Difficulty in a game is really, really hard to get right (I go into this a bit on my post on Blasphemous). I recognize the stakes to deliver a winner for AAA games is so high that most studios err on the side of making it easier than threaten to really punish you. And sometimes, occasionally, I have to think in a battle and it's fun again. But less than I thought or hoped! I was looking forward to a game where I form attachments to characters and have to make hard choices, or watch one of a few of them die, maybe. I doubt I'll have to unless I hobble myself.

The out-of-battle game is pretty fun so far, a little less my bag than XCOM but more than FFT. The struggle a lot of these games have is to give you out-of-battle activity that doesn't feel like busywork for its own sake.

The class/advancement structure of FFT (while rather opaque in a blind, casual playthrough) was fun for its discoverability, but the only thing you did outside of battle was menu around, moving items between you party members, selling, crafting, etc. XCOM has the whole ship-building component, research/engineering, side quests, and managing the "state of invasion," which I found as interesting as a second strategy game (with real stakes! you could lose at XCOM because of what went wrong out-of-battle!) than "what knobs does the game give me to make my party members sharper along this-or-that axis?"

Like I said in a previous post: Fire Emblem feels a bit like a dating sim. Almost everyone you can talk to (and there are several dozen of them) each has a relationship tracker (with you and each other) and personality traits to fiddle those knobs. There's a famous idea of the human mind (usually) only being able to store seven, plus or minus two, things at a time, and this game's out-of-battle mechanics really pushes that.

The plot moves slowly, makes little sense, and is delightful fun. You'll spend a lot of time puttering around the academy doing minor missions with definite handsome/beautiful Good Guys and evil-coded Bad Guys. I say it's a dating sim, but the existence of hundreds of "support scenes" mean you're also being convinced to watch an anime epic.
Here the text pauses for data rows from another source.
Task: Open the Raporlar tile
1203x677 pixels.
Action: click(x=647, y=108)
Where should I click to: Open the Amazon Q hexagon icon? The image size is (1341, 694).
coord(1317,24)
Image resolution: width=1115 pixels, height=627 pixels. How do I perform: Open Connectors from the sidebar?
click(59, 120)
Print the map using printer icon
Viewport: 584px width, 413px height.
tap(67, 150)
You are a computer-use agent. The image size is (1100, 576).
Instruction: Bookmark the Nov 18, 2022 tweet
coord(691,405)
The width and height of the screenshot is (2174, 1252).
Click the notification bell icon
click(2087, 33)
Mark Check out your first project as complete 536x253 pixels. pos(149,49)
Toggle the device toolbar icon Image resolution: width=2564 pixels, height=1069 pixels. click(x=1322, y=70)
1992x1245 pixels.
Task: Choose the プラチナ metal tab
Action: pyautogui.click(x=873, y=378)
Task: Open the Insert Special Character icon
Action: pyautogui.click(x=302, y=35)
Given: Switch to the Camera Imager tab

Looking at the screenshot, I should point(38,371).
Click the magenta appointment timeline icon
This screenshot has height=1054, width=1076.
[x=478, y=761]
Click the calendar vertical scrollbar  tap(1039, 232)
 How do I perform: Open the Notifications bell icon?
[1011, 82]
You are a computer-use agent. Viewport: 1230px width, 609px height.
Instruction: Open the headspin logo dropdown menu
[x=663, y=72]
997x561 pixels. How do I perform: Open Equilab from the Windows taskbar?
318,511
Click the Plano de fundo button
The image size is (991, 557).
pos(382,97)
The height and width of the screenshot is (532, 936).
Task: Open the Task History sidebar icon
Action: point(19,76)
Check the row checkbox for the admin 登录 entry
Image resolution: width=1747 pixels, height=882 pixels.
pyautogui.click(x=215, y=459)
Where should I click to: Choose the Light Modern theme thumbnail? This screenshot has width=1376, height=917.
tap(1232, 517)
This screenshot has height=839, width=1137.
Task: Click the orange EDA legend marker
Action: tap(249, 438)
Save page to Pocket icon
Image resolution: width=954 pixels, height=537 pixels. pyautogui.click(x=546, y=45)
I'm about 30 hours in and things just Got Real, which was a relief.

Because of the first two points (difficulty, middling out-of-combat game), I can't say this game must be played: if you really want a fun tactical game, download a GBA emulator (I went to college with the core dev of mGBA, who wrote this amazing post, so I'd suggest that one!) and play Advance Wars, or any of the other games I mentioned here (I think War of the Lions is better at GoT-like High Political Fantasy). But the last point (on plot, and "watching a fun anime"), as well as witnessing the sheer amount of production value, it's a great distraction while the world is on fire. I'm already looking forward to what I'll do differently in a second play-through.